• Problem: Look through the data below, and copy each line that carries the word "agent".

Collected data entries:
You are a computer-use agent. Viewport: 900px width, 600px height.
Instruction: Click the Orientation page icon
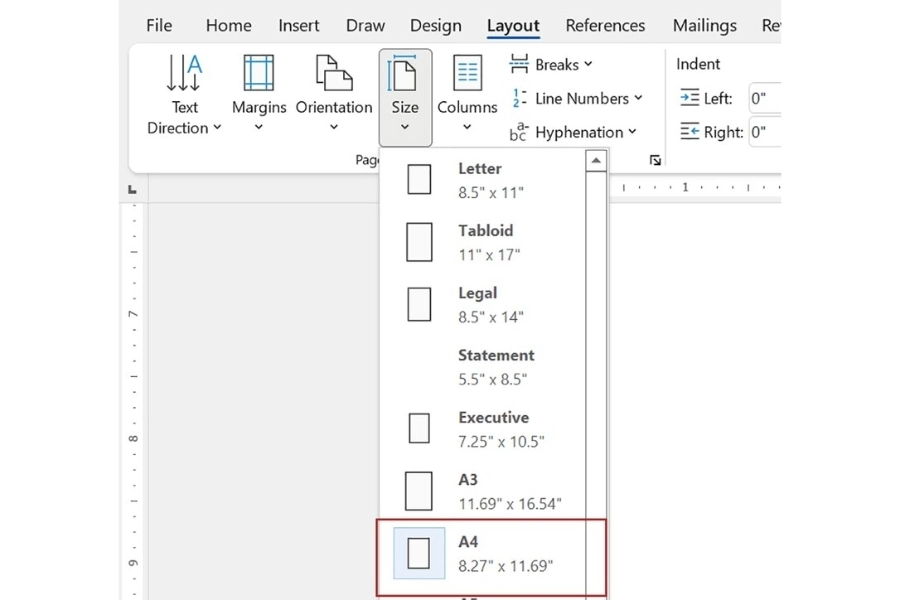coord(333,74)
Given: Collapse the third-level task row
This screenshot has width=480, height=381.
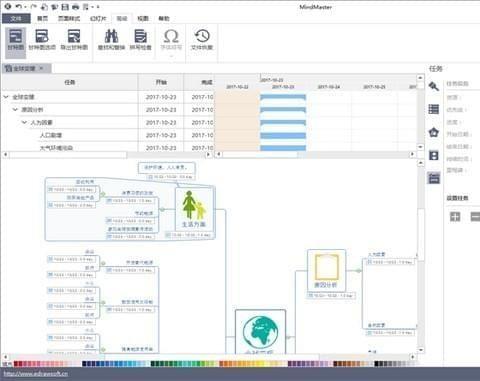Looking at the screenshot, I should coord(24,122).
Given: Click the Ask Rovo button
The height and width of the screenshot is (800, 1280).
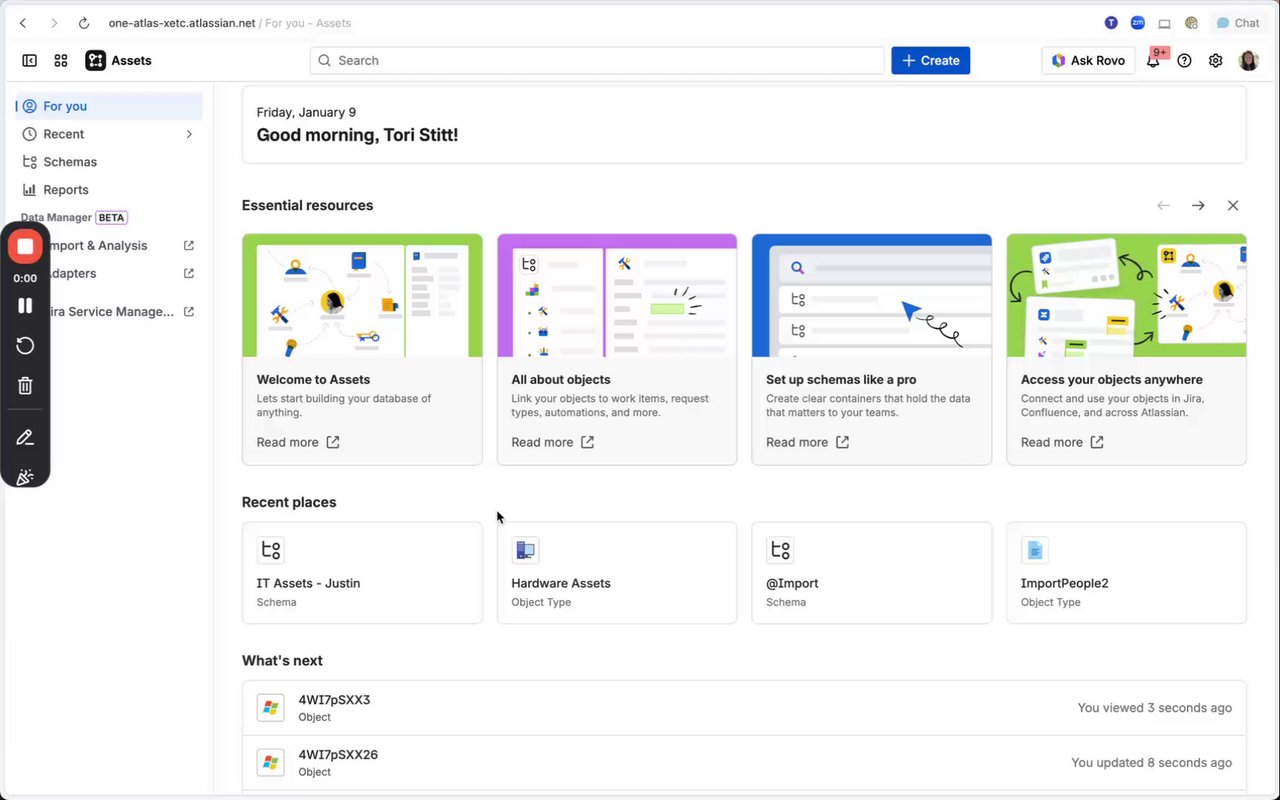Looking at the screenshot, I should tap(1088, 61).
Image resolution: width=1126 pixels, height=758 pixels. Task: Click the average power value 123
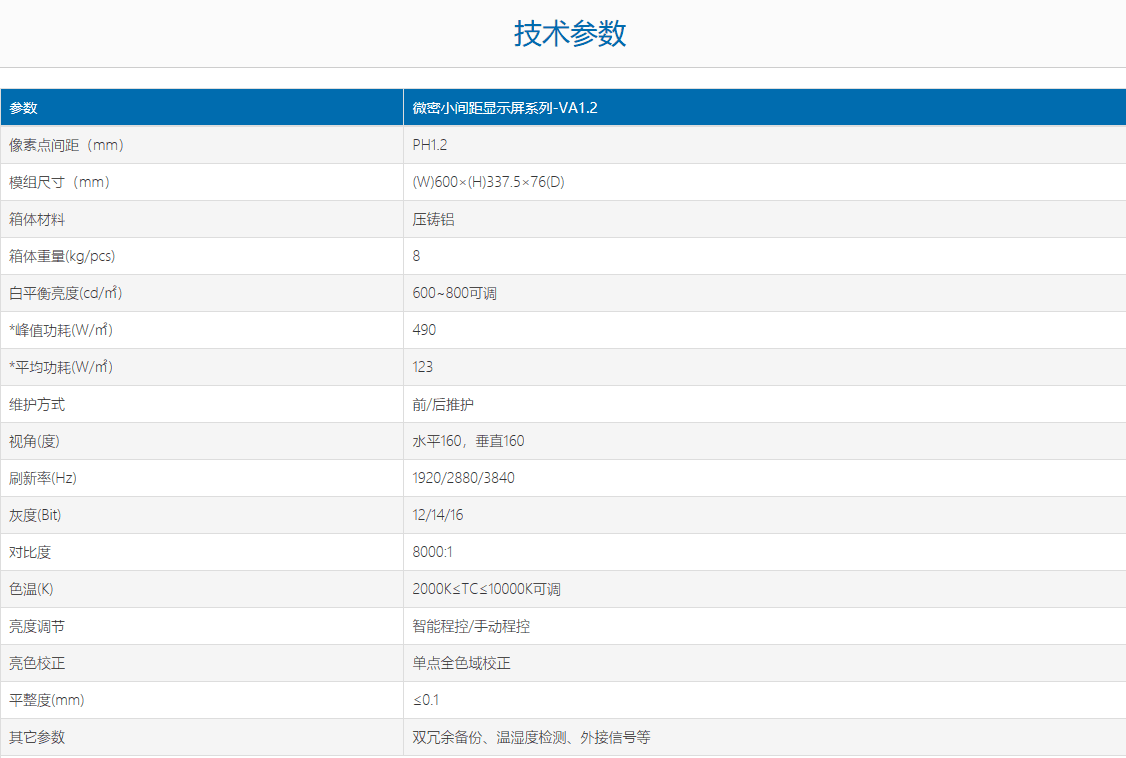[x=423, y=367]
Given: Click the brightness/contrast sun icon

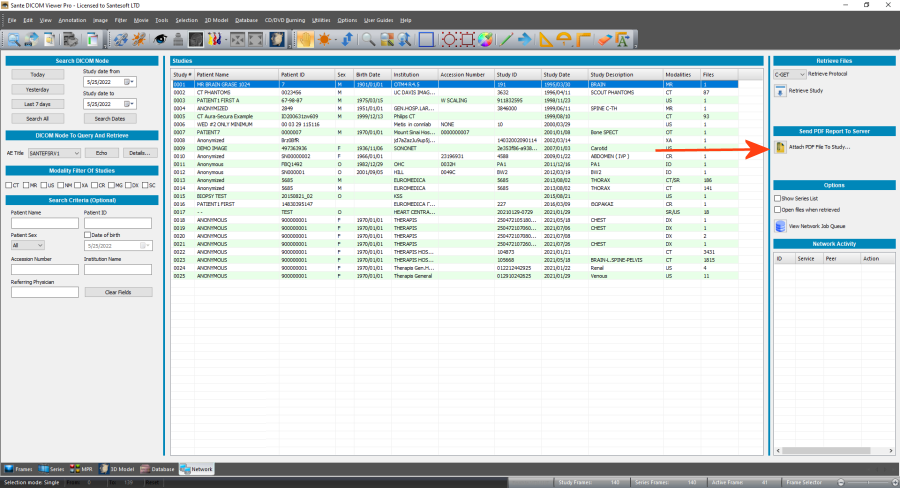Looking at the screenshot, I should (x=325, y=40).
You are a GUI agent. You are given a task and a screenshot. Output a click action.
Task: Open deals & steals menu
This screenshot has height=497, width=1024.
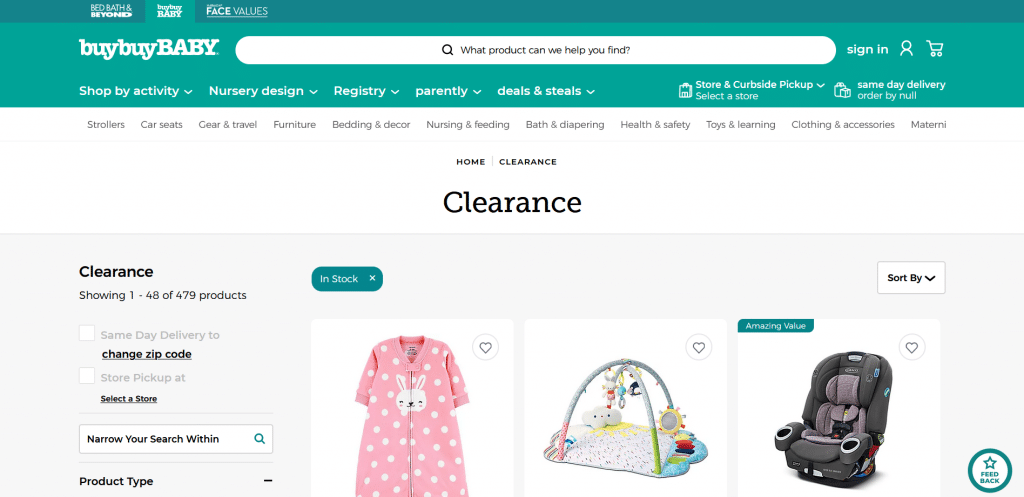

• Worked solution:
You are a computer-use agent. Viewport: 900px width, 600px height.
You are a GUI agent. You are given a task and a screenshot. Output a click action.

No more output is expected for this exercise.